‘Good’ cholesterol can be bad, says new study

  • Prasun Sonwalkar, Hindustan Times, London
  • Updated: Mar 11, 2016 22:36 IST
Cardiologist Nilesh Samani, who was part of the team that found some people with high levels of “good” cholesterol are at increased risk of coronary heart disease. (University of Leicester)

A new study by an international team of researchers that included noted cardiologist Nilesh Samani has found some people with high levels of “good” high density lipoprotein cholesterol (HDL-C) are at increased risk of coronary heart disease, contrary to earlier evidence.

Samani, who is based at the University of Leicester and was knighted in 2015, has been involved in major research, including the latest one published in the Science journal on Friday.

The discovery could move researchers away from potentially ineffective HDL-raising drugs to treat coronary heart disease, and lead to the development of new treatments to help reduce the risk of heart attack.

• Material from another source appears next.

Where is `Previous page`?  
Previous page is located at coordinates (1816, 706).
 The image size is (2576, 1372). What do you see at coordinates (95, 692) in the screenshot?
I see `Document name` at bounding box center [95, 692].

The researchers, including experts from the University of Cambridge, studied people with a rare genetic mutation in the SCARB1 gene, called the P376L variant, which causes the body to have high levels of “good” HDL-C, a Cambridge release said.

High levels of “good” cholesterol are commonly associated with reduced risk for coronary heart disease. Challenging this view, the researchers unexpectedly found that people with the rare mutation, who had increased levels of HDL-C, had an 80% increased relative risk of the disease – a figure almost equivalent to the increased risk caused by smoking.

Coronary heart disease involves the build-up of fatty material, or plaque, in coronary artery walls. If large quantities accumulate in the walls, blood flow to the heart can become restricted or blocked, increasing risk of a heart attack.

The team looked at the DNA of 328 individuals with very high levels of HDL-C in the blood and compared them to 398 people with relatively low HDL-C. As the P376L variant they found was so rare, they then looked at its effects on HDL-C and heart disease in more than half a million additional people.

Adam Butterworth, from the University of Cambridge and co-investigator of this study, said: “We found that people carrying a rare genetic mutation causing higher levels of the so-called ‘good’ HDL-cholesterol are, unexpectedly, at greater risk of heart disease. This discovery could lead to new drugs that improve the processing of HDL-C to prevent devastating heart attacks.”